* EXERCISE PASSAGE:

==*==

VanEck’s portfolio manager, Cameron McCormack, has noted a shift among investors over the last six months towards more defensive stocks.

“With many asset classes appearing expensive, healthcare stocks stand out as one of the few that still offer compelling value,” he told InvestorDaily.

He highlighted that the price-to-forward earnings ratio is near the historical average and at a 20 per cent discount compared to global equities.

“Market volatility may return, triggered by heightened geopolitical tensions or economic weakness, bringing defensive sectors like healthcare back into favour,” McCormack said.

Healthcare stocks experienced a period of weakness in the first six months of 2024, and even though returns began to improve in the second half of the year, some segments continued to struggle with post-pandemic supply and demand imbalances, according to Fidelity.

But Edward Yoon, Fidelity portfolio manager, said that regardless of last year’s performance, “the future looks potentially bright for healthcare stocks”.

“The upside to multiple years of sluggish performance is that valuations across the sector have recently looked quite attractive, offering a potential entry point to a sector with profound long-term drivers,” Yoon said.

==*==

* WHAT TO DO:
1. According to the healthcare stocks passage, how does the sector's price-to-forward earnings ratio compare with global equities?
2. Summarize the healthcare stocks passage in two sentences.

==*==

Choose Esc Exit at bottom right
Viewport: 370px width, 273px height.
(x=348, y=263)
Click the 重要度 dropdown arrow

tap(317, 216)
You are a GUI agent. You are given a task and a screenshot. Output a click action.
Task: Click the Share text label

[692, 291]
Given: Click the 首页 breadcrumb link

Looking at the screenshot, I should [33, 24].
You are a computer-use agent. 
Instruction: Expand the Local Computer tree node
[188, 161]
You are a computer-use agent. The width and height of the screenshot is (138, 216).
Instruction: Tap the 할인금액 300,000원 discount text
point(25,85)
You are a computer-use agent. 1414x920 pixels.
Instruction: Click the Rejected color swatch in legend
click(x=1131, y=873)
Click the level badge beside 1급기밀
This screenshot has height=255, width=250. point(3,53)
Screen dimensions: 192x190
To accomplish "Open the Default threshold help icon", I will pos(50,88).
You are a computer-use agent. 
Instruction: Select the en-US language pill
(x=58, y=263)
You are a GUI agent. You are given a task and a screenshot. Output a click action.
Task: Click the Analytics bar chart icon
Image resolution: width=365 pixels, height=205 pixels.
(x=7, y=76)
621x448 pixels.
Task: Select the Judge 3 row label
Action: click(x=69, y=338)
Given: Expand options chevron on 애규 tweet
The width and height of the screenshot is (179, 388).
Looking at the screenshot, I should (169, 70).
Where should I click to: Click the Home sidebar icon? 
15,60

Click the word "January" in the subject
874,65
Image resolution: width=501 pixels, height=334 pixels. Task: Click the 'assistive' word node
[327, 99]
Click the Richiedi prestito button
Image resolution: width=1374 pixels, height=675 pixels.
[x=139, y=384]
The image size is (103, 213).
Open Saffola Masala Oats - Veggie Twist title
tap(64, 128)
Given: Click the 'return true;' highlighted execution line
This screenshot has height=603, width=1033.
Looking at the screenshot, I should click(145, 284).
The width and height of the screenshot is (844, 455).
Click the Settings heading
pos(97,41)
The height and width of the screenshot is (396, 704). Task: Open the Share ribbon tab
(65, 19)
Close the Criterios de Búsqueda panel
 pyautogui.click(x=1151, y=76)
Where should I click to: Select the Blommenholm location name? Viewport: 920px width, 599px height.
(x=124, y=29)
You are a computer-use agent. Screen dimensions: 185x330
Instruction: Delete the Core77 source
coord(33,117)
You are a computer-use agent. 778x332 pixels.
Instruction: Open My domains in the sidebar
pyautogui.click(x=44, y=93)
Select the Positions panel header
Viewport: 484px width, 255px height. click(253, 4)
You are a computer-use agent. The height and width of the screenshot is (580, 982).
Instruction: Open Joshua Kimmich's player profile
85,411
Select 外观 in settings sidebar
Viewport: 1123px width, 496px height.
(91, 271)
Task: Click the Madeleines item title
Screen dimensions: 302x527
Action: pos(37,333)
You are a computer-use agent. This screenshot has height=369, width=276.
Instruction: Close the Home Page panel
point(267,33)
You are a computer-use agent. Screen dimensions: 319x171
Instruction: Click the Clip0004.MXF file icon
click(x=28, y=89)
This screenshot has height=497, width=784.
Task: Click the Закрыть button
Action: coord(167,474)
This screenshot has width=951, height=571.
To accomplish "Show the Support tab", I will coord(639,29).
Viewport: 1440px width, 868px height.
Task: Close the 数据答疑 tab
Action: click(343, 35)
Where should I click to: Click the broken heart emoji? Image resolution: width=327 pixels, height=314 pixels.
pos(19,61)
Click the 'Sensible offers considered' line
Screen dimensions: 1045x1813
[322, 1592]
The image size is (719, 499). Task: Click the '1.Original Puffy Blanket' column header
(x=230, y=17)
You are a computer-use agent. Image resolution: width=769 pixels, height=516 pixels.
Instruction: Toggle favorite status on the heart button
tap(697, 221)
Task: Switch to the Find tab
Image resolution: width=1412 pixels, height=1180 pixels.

==*==

* ANSWER SET:
1. It is at a 20 percent discount to global equities.

2. VanEck's Cameron McCormack sees investors moving toward defensive stocks and considers healthcare one of the few asset classes still offering compelling value, with possible market volatility bringing it back into favor. After a weak first half of 2024 and continued struggles in some segments, Fidelity's Edward Yoon still says the sector's future looks potentially bright because its attractive valuations offer a potential entry point.